# [Records shown]
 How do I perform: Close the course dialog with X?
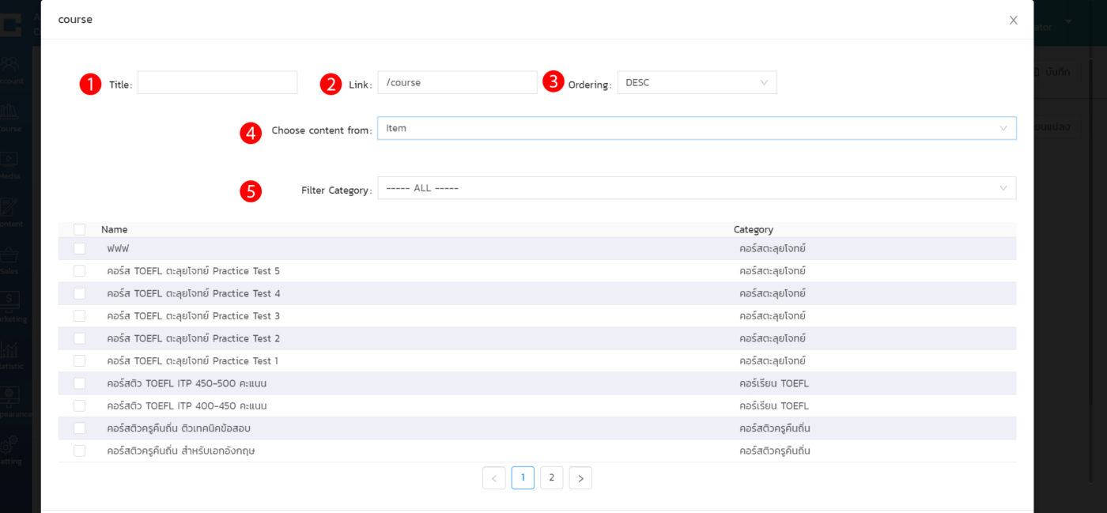(x=1013, y=21)
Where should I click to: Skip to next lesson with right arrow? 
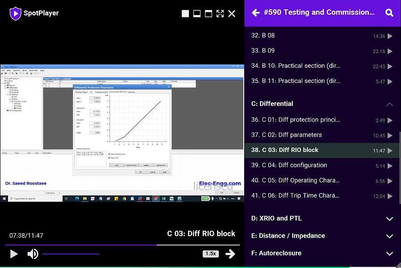point(230,254)
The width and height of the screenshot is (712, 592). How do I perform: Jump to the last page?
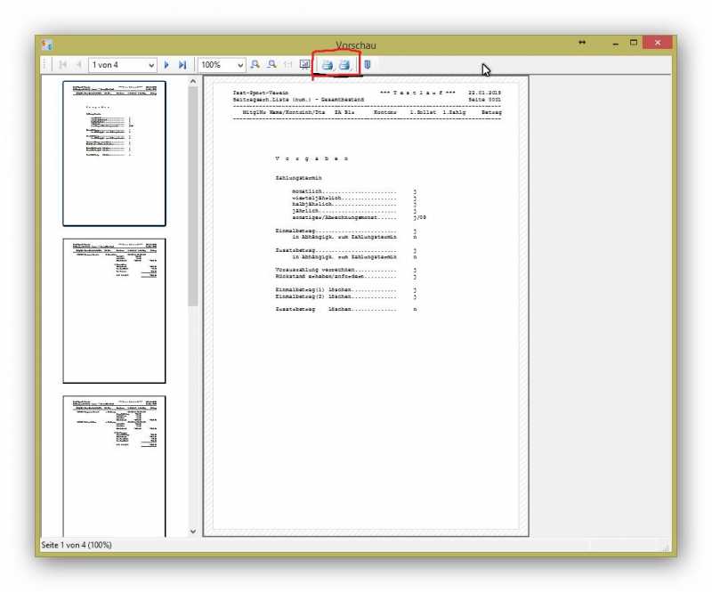click(x=182, y=65)
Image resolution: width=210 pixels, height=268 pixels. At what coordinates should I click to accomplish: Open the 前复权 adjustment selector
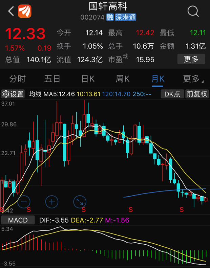pos(197,94)
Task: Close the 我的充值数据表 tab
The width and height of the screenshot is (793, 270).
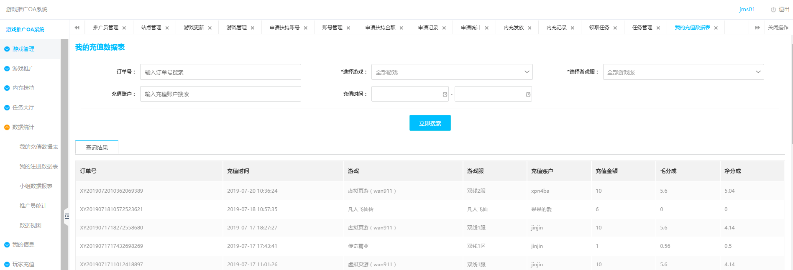Action: (716, 28)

# [Prompt]
Pull out every line of the records that contains the word "Close", matching case exactly.

# [Solution to this problem]
 How do I perform: Close the course dialog with X?
Task: Close the 我的充值数据表 tab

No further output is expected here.